Nasser Fahimi (ناصر فهیمی) is an Iranian physician, human rights defender, and a political prisoner of conscience. He is also the first figure in the political history of Iran who formally requested the Islamic Republic to revoke his Iranian citizenship due to its type of government (a dictatorship).

== Early life ==
Nasser Fahimi was born on May 8, 1974, in Sanandaj, Kurdistan province of Iran.

== Activity ==
In an open letter addressed to the High Commissioner for Human Rights, Verónica Michelle Bachelet, and the President of the United States, Joe Biden, he called for the intensification of human rights condemnations against the Islamic Republic.
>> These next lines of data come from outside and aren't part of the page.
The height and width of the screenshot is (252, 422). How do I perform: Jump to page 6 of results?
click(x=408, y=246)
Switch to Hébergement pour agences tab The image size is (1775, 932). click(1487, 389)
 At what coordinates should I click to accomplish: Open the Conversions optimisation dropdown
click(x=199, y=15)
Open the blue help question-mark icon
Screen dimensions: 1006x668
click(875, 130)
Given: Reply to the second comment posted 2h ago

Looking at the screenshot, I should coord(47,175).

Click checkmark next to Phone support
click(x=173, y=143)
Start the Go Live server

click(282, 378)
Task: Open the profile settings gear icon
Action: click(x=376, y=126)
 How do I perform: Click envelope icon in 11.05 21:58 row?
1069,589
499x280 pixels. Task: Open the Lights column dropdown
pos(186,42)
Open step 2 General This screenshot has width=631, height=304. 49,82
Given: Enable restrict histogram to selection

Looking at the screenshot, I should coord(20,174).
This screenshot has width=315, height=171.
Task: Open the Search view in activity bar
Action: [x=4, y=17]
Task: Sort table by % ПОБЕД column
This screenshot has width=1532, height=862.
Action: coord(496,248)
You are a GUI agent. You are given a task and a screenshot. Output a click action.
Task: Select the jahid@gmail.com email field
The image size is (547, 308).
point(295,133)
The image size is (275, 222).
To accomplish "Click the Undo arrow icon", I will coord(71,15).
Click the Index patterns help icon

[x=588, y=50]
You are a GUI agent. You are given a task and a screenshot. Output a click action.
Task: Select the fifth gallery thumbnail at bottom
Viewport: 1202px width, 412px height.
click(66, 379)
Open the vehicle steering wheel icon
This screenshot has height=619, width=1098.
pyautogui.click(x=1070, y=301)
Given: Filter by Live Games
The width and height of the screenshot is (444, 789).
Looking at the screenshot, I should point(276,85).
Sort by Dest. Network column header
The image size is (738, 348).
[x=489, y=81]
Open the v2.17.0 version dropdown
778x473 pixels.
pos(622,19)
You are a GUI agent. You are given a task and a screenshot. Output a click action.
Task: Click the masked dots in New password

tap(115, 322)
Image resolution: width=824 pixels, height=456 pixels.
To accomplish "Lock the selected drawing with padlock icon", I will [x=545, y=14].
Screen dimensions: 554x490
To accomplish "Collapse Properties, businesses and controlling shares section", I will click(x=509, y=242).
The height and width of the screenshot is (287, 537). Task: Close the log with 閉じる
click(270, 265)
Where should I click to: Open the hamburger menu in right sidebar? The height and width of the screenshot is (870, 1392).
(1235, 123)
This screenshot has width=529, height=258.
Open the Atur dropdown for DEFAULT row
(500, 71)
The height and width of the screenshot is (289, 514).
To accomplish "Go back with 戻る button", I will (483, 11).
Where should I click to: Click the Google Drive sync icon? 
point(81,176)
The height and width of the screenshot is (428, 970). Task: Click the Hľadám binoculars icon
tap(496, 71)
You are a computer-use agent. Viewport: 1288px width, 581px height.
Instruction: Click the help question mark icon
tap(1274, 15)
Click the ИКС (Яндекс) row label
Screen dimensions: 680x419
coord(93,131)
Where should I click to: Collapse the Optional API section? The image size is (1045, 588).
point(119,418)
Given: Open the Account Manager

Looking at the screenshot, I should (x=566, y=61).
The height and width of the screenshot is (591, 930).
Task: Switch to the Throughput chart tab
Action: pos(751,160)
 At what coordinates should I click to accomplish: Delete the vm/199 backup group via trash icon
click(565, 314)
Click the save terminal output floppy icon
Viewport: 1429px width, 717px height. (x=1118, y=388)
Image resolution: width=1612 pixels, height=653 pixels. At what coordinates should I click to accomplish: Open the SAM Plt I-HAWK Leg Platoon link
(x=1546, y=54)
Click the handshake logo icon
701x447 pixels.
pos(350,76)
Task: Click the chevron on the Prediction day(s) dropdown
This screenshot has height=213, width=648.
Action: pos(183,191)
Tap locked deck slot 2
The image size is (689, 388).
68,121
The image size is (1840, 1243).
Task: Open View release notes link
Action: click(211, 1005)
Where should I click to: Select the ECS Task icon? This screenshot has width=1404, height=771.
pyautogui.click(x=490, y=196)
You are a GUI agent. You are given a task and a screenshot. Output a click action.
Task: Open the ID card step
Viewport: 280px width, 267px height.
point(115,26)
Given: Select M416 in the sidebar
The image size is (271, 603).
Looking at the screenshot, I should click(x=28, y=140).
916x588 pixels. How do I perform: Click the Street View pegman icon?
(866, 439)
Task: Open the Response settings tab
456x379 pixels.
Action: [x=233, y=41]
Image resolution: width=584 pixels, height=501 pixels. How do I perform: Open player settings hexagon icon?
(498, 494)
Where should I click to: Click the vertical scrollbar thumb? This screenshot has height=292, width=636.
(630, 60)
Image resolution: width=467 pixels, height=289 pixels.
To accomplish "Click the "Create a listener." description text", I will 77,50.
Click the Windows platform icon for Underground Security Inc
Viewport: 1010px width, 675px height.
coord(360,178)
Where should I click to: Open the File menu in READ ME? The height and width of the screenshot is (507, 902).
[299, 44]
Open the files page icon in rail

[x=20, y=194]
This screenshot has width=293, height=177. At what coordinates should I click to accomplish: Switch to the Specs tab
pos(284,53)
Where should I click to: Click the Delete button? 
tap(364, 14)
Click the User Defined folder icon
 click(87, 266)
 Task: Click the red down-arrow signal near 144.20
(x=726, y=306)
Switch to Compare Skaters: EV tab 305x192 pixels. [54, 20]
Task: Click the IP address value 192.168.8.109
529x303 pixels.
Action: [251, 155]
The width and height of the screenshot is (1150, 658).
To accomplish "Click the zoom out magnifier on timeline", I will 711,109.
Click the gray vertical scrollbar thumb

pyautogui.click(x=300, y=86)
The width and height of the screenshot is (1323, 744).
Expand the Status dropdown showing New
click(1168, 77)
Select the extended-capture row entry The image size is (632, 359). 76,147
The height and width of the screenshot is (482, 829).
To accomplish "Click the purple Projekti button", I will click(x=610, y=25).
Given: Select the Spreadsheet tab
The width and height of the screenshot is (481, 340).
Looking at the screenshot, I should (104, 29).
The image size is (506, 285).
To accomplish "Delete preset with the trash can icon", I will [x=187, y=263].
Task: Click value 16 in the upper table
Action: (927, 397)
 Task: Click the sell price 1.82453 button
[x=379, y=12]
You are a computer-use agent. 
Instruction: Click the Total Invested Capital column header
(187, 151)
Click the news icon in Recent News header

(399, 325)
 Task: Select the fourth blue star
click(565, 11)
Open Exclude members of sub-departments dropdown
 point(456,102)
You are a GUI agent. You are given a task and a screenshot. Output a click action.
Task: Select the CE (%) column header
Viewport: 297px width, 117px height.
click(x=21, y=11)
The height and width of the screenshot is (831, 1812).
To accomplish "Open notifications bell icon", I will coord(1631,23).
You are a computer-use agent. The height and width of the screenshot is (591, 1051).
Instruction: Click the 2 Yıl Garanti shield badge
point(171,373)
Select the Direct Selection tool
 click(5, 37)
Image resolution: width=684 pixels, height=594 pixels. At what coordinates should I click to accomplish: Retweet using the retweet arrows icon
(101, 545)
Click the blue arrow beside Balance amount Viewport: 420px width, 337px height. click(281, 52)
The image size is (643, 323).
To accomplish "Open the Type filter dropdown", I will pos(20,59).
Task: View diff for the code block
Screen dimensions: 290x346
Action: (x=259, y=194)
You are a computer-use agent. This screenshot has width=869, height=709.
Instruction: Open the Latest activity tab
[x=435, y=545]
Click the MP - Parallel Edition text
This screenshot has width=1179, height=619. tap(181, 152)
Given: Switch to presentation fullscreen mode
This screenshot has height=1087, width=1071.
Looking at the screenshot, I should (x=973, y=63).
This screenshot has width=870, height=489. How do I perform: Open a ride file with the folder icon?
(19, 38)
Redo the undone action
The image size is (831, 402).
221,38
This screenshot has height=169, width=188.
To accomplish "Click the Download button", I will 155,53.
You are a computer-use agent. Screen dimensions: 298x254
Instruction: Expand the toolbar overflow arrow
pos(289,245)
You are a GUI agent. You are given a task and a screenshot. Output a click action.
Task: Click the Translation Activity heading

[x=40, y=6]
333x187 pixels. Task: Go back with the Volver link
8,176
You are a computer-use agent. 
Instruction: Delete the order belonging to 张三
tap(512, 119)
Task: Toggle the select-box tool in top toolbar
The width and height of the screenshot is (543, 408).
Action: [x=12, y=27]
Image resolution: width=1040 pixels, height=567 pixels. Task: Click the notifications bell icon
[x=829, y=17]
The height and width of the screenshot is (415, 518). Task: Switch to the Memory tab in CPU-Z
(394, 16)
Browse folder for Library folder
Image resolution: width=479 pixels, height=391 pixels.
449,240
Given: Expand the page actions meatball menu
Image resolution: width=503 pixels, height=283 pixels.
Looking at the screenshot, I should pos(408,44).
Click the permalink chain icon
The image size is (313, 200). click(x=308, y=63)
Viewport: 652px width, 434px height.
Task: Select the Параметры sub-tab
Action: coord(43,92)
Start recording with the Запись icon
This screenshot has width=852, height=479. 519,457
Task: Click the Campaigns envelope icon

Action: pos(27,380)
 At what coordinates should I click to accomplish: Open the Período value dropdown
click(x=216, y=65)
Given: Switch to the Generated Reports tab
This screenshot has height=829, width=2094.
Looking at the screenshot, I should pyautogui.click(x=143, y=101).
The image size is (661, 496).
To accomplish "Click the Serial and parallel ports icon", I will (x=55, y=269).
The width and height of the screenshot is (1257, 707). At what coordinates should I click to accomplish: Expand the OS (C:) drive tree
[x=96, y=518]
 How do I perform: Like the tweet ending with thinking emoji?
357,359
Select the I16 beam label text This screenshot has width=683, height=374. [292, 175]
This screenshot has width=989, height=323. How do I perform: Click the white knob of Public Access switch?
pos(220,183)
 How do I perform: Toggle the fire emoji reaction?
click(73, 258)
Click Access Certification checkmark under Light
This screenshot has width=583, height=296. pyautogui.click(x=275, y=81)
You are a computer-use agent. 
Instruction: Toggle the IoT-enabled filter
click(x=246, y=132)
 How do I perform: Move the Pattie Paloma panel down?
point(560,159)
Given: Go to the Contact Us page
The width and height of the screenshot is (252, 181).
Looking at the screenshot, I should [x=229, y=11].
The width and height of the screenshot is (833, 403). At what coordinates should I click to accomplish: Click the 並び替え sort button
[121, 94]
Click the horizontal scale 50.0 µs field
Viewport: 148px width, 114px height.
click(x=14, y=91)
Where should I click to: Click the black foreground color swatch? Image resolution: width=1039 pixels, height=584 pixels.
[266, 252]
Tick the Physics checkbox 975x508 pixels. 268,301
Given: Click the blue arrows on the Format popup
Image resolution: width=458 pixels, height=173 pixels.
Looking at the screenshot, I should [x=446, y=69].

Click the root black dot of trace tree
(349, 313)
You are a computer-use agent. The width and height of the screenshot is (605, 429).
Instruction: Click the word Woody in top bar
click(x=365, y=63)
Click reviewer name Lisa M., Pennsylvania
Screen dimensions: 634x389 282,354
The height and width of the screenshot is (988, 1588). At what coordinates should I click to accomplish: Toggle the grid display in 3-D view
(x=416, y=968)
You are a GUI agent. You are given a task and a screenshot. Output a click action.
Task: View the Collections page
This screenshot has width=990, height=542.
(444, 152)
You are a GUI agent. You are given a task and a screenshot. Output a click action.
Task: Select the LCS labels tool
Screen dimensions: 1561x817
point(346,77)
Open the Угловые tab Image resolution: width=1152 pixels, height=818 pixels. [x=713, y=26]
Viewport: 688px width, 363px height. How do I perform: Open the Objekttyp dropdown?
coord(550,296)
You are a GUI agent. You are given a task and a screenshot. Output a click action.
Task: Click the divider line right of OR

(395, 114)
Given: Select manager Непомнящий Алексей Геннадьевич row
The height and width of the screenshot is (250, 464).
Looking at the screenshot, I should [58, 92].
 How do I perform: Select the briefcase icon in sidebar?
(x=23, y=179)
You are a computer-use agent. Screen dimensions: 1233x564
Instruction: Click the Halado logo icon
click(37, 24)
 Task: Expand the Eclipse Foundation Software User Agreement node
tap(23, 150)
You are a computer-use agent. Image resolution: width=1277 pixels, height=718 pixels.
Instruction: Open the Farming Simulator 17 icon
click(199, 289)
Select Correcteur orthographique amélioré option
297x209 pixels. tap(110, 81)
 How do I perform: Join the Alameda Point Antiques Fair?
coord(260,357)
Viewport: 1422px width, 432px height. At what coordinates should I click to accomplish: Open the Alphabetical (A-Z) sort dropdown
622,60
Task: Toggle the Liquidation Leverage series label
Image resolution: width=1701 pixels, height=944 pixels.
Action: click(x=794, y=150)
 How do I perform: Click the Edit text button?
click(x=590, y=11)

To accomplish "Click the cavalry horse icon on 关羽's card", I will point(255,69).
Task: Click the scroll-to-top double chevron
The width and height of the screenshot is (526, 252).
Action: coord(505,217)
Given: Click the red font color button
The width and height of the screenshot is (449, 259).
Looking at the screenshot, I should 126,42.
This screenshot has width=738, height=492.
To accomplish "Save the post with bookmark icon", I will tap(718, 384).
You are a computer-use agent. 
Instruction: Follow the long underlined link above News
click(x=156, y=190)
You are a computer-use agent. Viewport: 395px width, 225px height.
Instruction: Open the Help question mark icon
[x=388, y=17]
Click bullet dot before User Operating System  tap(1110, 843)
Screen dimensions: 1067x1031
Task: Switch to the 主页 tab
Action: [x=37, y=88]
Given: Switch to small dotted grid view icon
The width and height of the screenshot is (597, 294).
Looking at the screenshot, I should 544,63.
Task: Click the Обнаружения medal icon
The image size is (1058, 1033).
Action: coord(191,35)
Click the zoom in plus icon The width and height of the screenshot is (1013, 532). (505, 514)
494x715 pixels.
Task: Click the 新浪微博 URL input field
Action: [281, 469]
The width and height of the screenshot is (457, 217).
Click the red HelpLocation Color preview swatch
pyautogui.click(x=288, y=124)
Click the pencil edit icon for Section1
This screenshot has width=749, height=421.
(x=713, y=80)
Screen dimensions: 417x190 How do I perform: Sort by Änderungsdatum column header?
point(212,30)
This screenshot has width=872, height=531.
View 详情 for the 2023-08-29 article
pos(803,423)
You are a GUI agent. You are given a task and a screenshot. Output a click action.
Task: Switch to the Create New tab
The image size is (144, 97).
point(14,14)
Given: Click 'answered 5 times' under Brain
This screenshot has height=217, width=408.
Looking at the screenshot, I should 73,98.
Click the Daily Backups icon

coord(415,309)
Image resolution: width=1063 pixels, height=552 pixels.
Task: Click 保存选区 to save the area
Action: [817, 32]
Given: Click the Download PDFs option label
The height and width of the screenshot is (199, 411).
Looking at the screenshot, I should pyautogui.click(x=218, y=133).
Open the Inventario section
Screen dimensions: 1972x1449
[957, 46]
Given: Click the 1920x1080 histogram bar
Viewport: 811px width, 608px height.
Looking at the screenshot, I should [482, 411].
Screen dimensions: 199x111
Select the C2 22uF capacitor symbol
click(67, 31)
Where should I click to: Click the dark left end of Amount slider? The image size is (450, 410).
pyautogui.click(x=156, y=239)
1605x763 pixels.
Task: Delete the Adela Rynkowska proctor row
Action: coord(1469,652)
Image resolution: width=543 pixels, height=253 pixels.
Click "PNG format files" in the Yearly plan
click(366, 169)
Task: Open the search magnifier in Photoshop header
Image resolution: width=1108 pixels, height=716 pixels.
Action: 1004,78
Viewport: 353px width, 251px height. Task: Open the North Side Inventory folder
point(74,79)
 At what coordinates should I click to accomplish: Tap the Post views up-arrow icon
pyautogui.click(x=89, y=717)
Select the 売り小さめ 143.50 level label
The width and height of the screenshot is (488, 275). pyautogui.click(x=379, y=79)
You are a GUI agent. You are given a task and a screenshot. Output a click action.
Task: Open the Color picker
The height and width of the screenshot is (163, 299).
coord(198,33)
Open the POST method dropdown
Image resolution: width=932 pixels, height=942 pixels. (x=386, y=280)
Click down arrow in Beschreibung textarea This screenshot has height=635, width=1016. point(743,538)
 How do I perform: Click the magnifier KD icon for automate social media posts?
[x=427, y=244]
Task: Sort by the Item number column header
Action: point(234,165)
== Arrest and imprisonment ==
He was first arrested in 1998 during the protests aimed at condemning the supporting actions of the Turkish government for Abdullah Ocalan. Also, in 2010, after 21 days of being arrested in an unknown place, he was transferred to jail 209.

He was also sentenced to 10 years in prison in 2014, by Abolqasem Salavati on the charge of "administration of opposition groups". In 2015, he was sentenced to six months in prison and 74 lashes on the charge of "insulting judicial authorities". He has also been imprisoned in Fashafouyeh Prison for one year where he was also denied access to medical services.

== Cancellation of citizenship ==
In a message to Ali Khamenei, the Supreme Leader and Hassan Rouhani, the President of Iran, Fahimi requested the judiciary to revoke his official citizenship due to the regime's dictatorship.